From the entries that follow, copy every line with the word "value".

[DATASET EXTRACT — start]

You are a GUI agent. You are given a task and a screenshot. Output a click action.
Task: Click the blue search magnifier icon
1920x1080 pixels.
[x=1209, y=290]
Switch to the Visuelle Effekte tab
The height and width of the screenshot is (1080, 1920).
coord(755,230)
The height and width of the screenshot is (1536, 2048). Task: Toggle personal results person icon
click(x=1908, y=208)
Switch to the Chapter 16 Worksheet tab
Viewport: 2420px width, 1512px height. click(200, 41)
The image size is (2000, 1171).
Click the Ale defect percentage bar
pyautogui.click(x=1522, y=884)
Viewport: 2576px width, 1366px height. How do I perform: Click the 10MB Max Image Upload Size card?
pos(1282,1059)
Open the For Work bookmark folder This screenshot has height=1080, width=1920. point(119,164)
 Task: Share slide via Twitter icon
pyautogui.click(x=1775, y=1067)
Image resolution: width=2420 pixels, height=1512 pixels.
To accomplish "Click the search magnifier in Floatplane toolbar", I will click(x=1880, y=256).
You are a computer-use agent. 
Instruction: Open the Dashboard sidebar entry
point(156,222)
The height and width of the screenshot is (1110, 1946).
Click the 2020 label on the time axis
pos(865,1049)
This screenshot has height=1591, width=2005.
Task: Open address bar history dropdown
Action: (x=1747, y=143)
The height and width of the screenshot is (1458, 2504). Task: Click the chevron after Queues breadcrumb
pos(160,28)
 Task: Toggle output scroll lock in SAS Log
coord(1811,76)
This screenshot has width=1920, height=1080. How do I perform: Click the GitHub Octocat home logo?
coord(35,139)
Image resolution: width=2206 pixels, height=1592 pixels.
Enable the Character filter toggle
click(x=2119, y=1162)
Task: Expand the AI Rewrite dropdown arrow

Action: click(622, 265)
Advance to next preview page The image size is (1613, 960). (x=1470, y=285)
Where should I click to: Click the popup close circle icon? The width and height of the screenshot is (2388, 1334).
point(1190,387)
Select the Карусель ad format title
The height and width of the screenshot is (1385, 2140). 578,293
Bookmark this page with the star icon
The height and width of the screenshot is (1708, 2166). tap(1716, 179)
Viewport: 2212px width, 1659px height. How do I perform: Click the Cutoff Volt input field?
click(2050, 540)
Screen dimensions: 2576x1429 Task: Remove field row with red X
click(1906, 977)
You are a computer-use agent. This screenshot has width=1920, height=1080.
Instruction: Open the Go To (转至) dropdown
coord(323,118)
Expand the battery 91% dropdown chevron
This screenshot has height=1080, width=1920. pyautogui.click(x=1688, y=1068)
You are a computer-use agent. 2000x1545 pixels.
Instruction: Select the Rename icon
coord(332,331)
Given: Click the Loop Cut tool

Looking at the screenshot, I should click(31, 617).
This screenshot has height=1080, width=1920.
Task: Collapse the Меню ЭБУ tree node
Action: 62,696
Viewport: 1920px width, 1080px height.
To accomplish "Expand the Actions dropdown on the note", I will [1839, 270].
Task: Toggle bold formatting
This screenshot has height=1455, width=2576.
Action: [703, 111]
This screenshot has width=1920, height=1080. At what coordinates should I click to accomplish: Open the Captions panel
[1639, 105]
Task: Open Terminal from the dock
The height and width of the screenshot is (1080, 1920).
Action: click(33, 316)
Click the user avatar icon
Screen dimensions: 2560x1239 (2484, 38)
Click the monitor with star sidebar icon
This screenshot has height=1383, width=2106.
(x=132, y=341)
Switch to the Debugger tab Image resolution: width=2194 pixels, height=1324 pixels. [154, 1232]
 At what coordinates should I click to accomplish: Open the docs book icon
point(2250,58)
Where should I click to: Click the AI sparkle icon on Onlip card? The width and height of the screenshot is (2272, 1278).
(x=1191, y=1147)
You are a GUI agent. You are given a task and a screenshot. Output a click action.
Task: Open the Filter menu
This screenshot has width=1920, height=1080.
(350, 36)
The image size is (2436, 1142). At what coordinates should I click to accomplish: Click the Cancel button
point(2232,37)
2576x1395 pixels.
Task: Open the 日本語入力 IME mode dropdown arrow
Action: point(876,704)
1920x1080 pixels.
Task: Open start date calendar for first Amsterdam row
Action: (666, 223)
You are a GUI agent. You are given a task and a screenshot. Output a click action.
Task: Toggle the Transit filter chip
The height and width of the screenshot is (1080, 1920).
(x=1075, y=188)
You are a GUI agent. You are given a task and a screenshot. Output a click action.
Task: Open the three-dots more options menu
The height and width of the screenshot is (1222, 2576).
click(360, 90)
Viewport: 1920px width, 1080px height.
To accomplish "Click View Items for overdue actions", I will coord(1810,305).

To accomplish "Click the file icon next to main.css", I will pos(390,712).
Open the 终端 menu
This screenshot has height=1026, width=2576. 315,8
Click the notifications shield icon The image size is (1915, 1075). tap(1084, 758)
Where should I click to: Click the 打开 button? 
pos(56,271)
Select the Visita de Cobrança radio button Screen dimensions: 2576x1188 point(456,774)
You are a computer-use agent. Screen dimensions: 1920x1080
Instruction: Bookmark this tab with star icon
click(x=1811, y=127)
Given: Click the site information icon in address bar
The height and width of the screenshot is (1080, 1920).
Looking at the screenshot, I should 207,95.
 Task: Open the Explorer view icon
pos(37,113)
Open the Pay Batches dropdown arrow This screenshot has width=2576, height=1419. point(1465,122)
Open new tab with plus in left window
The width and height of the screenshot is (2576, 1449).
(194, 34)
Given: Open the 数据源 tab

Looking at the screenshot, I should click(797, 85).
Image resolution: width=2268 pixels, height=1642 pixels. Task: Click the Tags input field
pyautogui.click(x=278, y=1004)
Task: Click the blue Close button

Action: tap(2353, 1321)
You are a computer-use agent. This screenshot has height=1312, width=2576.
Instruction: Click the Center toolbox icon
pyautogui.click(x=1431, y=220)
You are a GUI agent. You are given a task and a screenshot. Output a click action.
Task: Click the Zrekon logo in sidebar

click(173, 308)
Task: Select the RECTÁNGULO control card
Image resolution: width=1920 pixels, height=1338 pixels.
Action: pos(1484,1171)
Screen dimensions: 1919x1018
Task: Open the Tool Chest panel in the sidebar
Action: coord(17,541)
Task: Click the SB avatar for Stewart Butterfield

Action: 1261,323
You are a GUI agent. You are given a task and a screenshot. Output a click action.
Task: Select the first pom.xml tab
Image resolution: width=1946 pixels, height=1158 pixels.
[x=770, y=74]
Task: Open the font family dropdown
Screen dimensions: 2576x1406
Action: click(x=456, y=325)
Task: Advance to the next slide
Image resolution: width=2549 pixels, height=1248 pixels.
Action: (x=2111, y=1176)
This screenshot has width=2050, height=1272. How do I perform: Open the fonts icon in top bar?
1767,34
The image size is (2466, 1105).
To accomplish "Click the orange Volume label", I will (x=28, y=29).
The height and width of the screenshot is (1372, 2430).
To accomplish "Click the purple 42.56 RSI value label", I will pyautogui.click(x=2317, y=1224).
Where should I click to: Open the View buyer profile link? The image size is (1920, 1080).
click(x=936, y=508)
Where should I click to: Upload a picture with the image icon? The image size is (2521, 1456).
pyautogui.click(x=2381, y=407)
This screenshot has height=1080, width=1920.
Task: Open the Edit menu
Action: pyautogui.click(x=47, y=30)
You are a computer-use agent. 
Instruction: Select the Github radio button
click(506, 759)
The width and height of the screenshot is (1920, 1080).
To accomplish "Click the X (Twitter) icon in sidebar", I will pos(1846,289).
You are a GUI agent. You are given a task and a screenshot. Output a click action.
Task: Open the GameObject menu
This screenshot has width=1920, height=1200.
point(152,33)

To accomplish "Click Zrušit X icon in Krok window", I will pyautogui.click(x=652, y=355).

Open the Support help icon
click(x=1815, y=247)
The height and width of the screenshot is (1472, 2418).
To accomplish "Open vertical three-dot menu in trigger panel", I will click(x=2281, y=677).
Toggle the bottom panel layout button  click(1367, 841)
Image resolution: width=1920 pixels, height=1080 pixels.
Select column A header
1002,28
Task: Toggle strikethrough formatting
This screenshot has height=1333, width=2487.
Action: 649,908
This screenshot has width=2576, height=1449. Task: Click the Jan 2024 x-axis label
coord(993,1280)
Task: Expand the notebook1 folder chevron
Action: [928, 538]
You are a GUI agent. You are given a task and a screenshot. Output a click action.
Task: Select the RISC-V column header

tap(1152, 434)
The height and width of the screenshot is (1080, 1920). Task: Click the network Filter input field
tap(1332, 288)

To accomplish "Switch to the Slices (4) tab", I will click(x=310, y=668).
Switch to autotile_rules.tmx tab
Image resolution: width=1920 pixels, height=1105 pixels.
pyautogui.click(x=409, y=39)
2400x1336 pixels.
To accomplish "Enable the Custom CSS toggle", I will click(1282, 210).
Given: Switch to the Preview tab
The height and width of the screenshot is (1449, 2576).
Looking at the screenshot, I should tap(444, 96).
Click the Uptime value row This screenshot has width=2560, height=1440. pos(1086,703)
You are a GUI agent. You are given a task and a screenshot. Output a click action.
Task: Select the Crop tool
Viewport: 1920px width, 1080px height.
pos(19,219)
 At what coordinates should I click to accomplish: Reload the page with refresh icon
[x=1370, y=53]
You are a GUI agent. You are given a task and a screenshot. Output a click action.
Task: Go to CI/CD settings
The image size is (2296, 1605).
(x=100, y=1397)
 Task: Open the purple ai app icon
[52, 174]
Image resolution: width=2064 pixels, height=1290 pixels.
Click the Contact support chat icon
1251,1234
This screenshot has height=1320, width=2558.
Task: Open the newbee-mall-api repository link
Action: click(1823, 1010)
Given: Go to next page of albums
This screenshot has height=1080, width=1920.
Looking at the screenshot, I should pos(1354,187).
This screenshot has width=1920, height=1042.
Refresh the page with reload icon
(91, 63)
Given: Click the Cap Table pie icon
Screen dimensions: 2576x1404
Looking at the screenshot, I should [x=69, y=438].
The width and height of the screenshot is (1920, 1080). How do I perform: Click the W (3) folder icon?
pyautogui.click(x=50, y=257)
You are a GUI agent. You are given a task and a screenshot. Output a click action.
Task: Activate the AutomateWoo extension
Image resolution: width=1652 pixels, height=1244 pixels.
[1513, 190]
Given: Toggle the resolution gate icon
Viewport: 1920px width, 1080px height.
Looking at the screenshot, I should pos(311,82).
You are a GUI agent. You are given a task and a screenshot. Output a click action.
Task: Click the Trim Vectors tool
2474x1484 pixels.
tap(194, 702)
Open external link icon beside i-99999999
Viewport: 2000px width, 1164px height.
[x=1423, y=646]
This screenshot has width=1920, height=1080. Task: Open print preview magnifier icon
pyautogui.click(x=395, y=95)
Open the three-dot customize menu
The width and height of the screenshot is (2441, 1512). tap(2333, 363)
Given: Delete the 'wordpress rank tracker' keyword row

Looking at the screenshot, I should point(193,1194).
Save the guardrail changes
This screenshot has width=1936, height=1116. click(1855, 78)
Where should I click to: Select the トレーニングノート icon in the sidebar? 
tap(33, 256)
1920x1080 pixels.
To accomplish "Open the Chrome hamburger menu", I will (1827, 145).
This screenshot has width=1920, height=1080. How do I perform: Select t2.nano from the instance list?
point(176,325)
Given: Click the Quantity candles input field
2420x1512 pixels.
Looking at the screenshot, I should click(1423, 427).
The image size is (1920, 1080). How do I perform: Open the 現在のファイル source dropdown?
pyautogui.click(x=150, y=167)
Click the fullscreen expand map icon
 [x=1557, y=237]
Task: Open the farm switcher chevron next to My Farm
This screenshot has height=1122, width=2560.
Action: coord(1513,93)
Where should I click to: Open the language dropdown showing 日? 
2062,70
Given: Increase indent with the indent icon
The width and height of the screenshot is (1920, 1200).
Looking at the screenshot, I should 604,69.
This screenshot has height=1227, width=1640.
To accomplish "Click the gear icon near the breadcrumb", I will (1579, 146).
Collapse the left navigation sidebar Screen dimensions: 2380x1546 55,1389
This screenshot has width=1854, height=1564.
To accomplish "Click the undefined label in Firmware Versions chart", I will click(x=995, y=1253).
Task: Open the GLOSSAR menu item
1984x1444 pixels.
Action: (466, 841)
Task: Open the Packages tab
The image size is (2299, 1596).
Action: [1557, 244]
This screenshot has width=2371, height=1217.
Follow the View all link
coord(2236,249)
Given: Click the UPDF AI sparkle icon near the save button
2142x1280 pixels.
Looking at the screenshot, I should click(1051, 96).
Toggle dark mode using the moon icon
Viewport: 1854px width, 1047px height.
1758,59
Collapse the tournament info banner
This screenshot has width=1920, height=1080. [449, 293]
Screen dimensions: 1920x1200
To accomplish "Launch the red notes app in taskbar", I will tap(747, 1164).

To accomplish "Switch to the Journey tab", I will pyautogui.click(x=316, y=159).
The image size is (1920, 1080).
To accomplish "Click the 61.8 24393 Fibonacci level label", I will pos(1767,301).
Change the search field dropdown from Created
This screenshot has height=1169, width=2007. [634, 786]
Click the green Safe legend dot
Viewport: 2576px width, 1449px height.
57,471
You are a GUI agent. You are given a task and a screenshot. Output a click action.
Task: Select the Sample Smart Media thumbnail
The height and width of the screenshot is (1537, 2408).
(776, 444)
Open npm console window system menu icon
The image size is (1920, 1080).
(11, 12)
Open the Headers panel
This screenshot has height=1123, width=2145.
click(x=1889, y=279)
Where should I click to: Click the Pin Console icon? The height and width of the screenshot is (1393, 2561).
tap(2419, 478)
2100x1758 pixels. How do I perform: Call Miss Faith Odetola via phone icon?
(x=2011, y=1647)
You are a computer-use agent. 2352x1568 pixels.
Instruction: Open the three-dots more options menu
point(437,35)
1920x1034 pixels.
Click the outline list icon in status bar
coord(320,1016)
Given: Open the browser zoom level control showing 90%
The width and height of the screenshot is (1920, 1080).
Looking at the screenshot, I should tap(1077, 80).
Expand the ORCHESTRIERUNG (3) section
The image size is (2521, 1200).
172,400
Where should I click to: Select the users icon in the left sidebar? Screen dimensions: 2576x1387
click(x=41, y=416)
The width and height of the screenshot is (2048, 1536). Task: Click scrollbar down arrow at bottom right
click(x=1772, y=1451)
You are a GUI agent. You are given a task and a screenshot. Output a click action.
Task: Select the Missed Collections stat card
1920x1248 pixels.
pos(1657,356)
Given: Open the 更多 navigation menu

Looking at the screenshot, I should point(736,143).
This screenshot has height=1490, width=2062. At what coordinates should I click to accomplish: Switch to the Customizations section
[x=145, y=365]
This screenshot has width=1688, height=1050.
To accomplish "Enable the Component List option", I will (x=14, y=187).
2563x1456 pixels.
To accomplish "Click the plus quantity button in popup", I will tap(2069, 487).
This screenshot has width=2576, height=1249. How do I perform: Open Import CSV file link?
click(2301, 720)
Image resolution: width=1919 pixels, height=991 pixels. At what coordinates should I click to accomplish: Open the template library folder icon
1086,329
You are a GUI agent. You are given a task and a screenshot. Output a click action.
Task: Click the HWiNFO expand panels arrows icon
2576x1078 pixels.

[DATASET EXTRACT — finish]

WRITTEN RESPONSE
To accomplish "Click the purple 42.56 RSI value label", I will pyautogui.click(x=2317, y=1224).
Click the Uptime value row This screenshot has width=2560, height=1440. pos(1086,703)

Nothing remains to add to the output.